In the last 10 years Norfolk has lost an event at Fritton Lake but gained more than a dozen others. New events are in the pipeline all the time and I predict by 2030 everyone in Norfolk will probably have a parkrun within five miles of their home. What an achievement that would be.

I was late to the parkrun party, only doing my first one in 2013 but despite not being a regular at Eaton Park these days, I've still been at more than a quarter of those 500 runs and will personally hit the 300 total parkruns mark by April.

It was a pleasure on Saturday to cross the finish line two places behing Andrew Lane, who was running his 405th parkun. Andrew was one of the orignal 13 runners who took part in the first ever parkrun - then known as the Bushy Park Time Trial - in 2004.

Even on Saturday Eaton Park attracted a plethora of first timers with runners aged from under 10 to over 80 taking part.

The wider picture of parkrun and running is all very positive. The average time for the 5k event is getting slower all the time which means more runners are taking part and importantly those who are by no means elite athletes are getting involved in an event that can be ran, jogged or walked.

This is key to parkrun ethos and what event founder Paul Sinton-Hewitt wants. Slower average times means more people are taking part in an event that proudly welcomes all abilities.
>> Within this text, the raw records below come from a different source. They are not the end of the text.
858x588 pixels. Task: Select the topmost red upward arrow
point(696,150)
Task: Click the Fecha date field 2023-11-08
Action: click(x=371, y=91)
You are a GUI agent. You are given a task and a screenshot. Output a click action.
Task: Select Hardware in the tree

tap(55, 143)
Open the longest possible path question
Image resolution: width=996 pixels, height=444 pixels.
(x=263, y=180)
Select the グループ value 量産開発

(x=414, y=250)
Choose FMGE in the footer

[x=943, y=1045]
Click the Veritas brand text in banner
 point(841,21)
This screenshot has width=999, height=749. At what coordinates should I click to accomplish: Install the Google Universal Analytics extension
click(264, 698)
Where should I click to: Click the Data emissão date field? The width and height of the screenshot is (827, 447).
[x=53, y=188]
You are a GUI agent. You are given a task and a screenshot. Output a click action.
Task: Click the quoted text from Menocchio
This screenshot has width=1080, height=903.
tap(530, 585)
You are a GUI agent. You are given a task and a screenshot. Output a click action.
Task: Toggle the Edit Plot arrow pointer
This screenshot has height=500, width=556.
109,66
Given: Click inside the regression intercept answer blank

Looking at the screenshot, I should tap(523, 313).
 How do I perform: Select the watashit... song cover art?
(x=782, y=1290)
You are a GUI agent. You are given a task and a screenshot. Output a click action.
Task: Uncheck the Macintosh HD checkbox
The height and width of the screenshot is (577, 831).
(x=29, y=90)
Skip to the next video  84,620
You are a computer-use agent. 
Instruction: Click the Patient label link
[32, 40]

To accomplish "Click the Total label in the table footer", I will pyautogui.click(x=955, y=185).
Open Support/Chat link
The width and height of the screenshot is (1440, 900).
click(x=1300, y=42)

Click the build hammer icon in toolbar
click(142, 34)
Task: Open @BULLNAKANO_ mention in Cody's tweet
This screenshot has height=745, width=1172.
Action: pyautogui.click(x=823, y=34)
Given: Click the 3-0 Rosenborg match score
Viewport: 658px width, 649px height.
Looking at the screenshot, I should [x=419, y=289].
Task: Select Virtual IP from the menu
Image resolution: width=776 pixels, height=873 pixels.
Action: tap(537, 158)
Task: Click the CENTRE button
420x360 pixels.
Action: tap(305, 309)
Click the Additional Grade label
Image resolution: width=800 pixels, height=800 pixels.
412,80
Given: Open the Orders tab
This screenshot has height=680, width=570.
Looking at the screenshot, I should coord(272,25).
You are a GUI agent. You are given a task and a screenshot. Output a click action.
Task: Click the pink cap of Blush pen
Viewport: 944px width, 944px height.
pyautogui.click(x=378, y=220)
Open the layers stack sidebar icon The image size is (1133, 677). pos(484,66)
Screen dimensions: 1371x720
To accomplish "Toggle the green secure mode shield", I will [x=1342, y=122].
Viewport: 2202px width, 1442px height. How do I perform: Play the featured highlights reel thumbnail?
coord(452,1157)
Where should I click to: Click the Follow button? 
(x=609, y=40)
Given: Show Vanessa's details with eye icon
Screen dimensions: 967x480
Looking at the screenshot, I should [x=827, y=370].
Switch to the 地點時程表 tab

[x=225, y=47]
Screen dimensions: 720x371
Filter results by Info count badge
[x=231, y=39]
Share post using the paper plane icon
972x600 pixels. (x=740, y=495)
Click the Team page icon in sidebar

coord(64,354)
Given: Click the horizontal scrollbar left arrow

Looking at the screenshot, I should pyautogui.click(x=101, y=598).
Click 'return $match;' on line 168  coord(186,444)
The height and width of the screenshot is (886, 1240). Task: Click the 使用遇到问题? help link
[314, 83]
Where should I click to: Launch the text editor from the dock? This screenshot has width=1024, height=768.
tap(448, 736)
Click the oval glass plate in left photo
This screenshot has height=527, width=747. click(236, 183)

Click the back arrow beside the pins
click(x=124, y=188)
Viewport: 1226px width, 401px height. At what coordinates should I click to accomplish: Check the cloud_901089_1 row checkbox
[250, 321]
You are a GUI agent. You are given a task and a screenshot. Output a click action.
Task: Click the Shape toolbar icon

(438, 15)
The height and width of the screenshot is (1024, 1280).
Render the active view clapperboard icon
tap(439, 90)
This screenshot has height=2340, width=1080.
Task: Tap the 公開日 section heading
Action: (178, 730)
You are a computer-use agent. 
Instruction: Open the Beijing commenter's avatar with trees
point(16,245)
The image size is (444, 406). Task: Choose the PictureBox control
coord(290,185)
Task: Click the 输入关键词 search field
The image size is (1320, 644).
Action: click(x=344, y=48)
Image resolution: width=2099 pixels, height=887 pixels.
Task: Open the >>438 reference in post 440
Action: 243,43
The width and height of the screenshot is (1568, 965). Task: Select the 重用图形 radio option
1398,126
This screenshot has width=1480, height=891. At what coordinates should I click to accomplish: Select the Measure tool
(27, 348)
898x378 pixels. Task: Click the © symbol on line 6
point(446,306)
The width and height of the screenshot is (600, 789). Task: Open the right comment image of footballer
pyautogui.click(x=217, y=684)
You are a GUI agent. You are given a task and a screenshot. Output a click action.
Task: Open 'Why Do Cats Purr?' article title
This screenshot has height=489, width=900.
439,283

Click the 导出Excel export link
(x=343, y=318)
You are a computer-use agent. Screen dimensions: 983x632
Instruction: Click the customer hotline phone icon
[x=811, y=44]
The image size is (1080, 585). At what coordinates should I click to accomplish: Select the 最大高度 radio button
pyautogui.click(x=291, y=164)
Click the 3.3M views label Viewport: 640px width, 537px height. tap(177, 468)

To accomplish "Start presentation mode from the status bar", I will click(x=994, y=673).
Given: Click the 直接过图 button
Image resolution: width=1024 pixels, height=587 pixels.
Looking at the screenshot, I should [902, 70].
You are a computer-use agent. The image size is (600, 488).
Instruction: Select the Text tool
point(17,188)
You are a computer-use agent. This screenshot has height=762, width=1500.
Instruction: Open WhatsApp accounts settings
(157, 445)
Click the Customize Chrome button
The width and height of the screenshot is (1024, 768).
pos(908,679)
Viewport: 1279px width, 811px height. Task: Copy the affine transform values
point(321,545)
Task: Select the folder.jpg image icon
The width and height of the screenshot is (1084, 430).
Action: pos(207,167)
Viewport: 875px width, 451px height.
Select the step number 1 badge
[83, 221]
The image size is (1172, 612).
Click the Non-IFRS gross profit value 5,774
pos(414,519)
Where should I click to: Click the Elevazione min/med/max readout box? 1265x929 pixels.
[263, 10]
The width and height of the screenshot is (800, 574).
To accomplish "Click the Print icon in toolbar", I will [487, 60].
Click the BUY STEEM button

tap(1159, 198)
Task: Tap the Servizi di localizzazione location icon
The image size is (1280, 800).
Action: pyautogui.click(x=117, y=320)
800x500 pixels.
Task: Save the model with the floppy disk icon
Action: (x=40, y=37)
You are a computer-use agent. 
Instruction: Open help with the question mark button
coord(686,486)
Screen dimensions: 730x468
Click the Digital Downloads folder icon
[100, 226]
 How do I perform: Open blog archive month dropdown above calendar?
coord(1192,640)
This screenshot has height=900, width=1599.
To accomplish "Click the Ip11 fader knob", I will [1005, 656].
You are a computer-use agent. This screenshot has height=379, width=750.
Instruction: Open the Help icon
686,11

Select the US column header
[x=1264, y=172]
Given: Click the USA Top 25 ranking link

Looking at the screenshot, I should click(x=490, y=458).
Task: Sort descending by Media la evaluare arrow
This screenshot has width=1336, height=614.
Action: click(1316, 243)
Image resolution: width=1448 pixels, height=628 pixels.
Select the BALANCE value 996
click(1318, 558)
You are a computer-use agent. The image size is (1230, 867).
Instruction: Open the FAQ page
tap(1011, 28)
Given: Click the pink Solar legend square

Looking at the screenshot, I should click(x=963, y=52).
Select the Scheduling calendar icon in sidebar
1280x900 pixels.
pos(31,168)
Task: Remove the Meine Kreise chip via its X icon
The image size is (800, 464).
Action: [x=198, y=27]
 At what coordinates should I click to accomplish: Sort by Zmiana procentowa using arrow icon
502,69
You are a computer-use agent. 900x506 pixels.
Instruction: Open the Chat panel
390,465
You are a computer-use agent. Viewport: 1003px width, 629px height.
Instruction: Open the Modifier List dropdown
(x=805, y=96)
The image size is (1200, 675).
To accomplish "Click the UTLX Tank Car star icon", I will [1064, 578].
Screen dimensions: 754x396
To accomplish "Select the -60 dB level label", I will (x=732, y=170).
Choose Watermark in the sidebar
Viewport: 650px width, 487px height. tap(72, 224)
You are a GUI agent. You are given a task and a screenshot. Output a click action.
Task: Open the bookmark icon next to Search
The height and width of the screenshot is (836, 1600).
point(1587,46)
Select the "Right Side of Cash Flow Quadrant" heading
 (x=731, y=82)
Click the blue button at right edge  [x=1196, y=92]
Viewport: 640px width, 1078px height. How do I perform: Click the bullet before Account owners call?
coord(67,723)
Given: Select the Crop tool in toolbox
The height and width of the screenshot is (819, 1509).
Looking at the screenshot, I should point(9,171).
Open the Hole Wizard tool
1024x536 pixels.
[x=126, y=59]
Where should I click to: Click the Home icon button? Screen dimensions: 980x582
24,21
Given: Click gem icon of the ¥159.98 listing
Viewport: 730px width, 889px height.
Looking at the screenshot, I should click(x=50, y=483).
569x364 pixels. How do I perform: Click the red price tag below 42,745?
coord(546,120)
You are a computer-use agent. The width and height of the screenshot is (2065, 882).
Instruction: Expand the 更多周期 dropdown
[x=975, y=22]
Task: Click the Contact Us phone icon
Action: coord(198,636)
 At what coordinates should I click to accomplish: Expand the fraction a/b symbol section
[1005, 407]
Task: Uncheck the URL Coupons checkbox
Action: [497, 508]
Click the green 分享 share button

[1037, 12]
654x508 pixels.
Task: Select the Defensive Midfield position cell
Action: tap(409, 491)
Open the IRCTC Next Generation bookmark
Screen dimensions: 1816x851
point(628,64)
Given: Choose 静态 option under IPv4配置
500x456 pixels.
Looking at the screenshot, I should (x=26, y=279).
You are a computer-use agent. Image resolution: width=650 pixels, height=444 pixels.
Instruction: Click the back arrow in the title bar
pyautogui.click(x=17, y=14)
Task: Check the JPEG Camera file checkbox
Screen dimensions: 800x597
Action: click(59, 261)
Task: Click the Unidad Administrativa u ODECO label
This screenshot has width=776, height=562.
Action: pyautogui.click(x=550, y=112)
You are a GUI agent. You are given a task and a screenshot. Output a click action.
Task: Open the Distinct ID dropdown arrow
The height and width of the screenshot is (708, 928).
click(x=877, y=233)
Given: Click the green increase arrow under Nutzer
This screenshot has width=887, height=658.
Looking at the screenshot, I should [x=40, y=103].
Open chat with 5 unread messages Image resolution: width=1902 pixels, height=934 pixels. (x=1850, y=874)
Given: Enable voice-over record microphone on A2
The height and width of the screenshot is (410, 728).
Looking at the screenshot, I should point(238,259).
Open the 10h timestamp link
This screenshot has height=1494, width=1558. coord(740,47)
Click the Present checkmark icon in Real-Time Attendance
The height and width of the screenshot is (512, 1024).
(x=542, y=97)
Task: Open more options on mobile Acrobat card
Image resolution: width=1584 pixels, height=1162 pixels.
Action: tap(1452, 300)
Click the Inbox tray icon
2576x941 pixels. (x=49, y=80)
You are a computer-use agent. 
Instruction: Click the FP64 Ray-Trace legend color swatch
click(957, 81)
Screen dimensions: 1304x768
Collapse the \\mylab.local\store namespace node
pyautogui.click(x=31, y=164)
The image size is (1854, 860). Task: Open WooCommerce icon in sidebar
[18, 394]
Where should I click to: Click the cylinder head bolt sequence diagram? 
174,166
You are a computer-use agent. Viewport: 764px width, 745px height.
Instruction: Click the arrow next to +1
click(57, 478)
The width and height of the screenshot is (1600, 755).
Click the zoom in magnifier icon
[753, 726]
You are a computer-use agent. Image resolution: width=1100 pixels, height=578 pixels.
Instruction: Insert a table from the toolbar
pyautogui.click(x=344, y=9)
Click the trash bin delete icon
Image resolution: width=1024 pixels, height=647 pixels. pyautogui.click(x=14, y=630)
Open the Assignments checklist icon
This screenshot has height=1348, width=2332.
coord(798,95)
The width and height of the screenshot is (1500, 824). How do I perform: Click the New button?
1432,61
I made a point of giving the chap who goes around on crutches at Eaton Park most weeks a pat on the back on Saturday - that's just as much dedication and effort as the first finisher.

While parkrun will always remain free, the number of paid events in Norfolk has rapidly increased since August 2010 and they have become as desirable leisure activities as going to football matches, the theatre or watching gigs.

The fact that this year's Run Norwich 10k sold out within nine hours shows the level of interest in a sport that has minimal cost to take part in and is incredibly sociable and rewarding.

Parkruns like the one at Eaton Park and all the other events across the county and beyond rely on volunteers who are the true heroes behind the scenes, many putting in countless hours of organisation and their own money into driving to events and meetings plus giving their own time to keep these runs going on behalf of others.

As Eaton Park celebrates 500 events, let's not forget all those who regularly volunteer across Norfolk every Satuday and keep these brilliant, addictive and so-good-for you events going.